I'll just copy the relevant lines you gave. But first, I'll inline the function, so you can see better what's happening. A function parameter is a locl variable that's initialised before the function call, so what I'll do is rename it to make it a new local variable and assign it as if it were a function call.

So the inline version looks like this:

    char *str = "My great String";
    char **str_ptr;

    str_ptr = &str; \\ If this is commented, errors with 139
    // This gets inlined.
    // getString(str_ptr);
    char **getString_str_ptr = str_ptr;
    char * my_str = "String I passed." ;
    *getString_str_ptr = my_str ;

The pretend parameter is the same type and value as str_ptr, and now redundant, so I'll get rid of it.

    char *str = "My great String";
    char **str_ptr;

    str_ptr = &str; \\ If this is commented, errors with 139
    char * my_str = "String I passed." ;
    *str_ptr = my_str ;

When you declare str_ptr, it has no value.
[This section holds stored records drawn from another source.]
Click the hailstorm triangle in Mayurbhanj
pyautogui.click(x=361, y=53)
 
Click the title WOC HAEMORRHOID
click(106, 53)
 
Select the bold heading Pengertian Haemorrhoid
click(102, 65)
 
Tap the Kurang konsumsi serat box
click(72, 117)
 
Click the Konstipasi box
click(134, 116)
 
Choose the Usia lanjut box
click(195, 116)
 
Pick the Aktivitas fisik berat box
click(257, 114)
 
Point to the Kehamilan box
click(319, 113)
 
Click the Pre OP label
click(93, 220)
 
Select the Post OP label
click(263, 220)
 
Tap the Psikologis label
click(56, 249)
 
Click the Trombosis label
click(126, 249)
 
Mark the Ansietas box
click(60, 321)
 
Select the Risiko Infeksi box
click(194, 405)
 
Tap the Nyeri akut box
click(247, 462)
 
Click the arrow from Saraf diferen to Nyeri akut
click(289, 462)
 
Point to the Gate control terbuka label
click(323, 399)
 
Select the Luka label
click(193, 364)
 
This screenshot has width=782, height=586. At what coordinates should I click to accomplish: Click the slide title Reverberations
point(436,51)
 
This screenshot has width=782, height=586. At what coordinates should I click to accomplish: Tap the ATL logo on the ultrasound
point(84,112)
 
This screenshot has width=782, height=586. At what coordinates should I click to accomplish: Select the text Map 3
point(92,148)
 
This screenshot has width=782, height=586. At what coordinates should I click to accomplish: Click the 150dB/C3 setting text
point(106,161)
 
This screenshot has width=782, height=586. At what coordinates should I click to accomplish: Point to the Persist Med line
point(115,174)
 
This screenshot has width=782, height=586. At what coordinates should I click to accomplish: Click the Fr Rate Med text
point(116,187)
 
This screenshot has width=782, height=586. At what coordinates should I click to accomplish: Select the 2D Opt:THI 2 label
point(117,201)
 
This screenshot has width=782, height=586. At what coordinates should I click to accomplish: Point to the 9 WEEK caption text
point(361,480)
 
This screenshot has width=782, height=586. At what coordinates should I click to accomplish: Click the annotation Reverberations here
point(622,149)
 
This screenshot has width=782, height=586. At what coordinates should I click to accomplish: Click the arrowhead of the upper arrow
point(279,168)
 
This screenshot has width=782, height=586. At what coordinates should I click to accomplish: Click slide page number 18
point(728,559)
We can give it anything, but I'll give it NULL to make it clear. It should be obvious that if you tried to assign anything to NULL, or dereference NULL, it'll fail.

    char *str = "My great String";
    char **str_ptr = NULL;

    str_ptr = &str; \\ If this is commented, errors with 139
    char * my_str = "String I passed." ;
    *str_ptr = my_str ;

It should be clear that since you assign a value immediately after declaring it, that's the same as replacing NULL with the assignment.

    char *str = "My great String";
    char **str_ptr = &str;

    char * my_str = "String I passed." ;
    *str_ptr = my_str ;

str_ptr now points to a pointer which points to 16 bytes of storage. The storage doesn't matter, what matters is that *str_ptr points to actual memory (the address of str), not NULL. If you commented out that line, the code would look like this instead:

    char **str_ptr = NULL;

    char * my_str = "String I passed." ;
    *str_ptr = my_str ;

Should be clear that *str_ptr is trying to dereference NULL, which won't work.